Social Media ROI barrier #1: We’ve always done it this way because it’s easier and vanity metrics DO tell us stuff

As a CMO, you’re under immense pressure to track, measure, analyze, and report on everything you do on every marketing channel you utilize from email marketing to TV ads. And it’s a lot, right?

So, it’s understandable that you might default to collecting data and reporting on metrics that are easy to obtain and even easier to explain, regardless of how effective they are. This is especially true in regard to social media marketing.

It’s just too easy to look at the follower numbers and qualitatively talk about the positive impact that this is likely to have had on brand awareness. The operative word here is likely. The board doesn’t want likely. They want definitely.

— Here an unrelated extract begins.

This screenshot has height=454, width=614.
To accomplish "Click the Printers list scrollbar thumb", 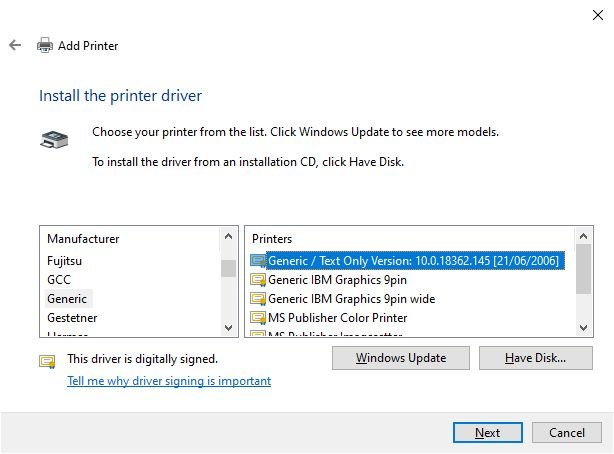I will 583,269.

Social Media ROI barrier #2: It’s complicated to set up tracking in Google Analytics and decipher the results

Setting up Google Analytics so that every social media link that you publish, whether it’s in a post or a message, tracks every user that clicks on the link, down the funnel to see where they drop out or if they become a sale is time-consuming, complicated, and prone to error.

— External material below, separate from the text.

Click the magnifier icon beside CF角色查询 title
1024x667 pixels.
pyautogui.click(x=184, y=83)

Plus, once you get the data, there’s a lot. It’s confusing, it’s overwhelming. Isn’t it just far easier to just check each social media platform, individually, and collect data on how many likes and shares your posts are getting?

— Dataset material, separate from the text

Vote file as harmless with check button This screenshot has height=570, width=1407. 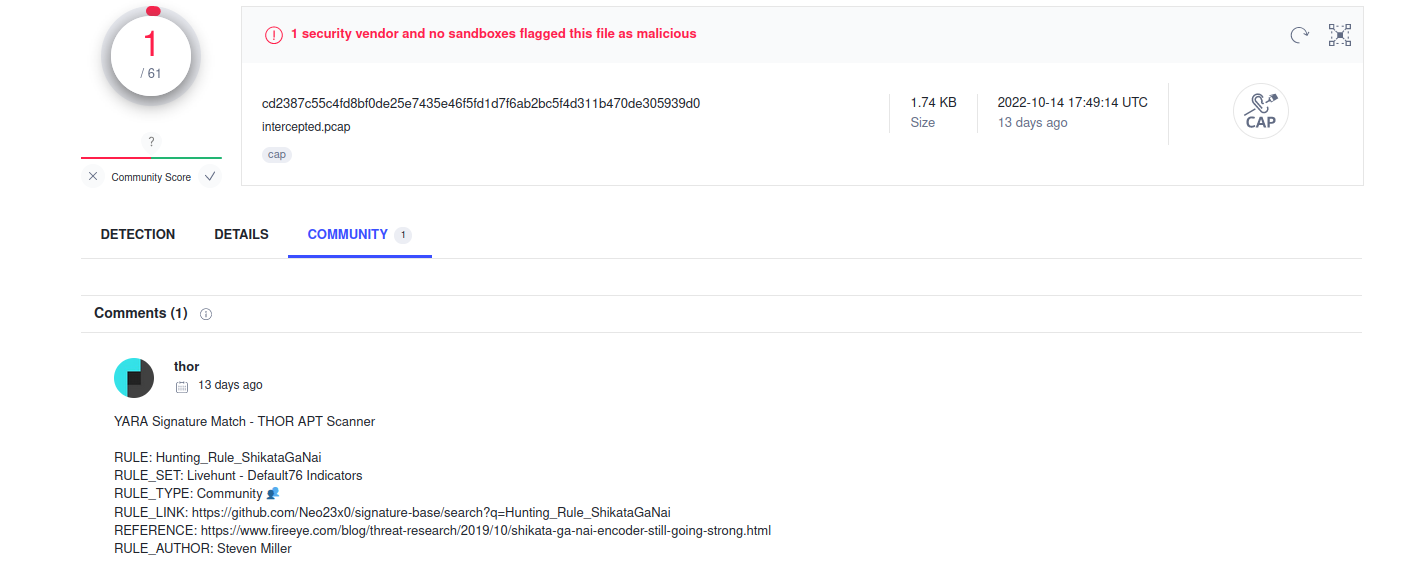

Social Media ROI barrier #3: The results are always skewed, so what’s the point?

Those who do venture down the Google Analytics route, in a bid to get worthwhile data that proves Social Media ROI, can often unknowingly create UTMs with errors or forget to add UTMs to every single link that they publish.

That makes the data they collect inaccurate and completely unusable, as it’s filled with holes. This raises doubts and encourages more questions from the board. So again, isn’t it just easier to stick with the vanity metrics?

If any, or all of these scenarios resonate, keep reading to find out how to overcome the stigma surrounding Social Media ROI and start giving the board the cold, hard numbers they want.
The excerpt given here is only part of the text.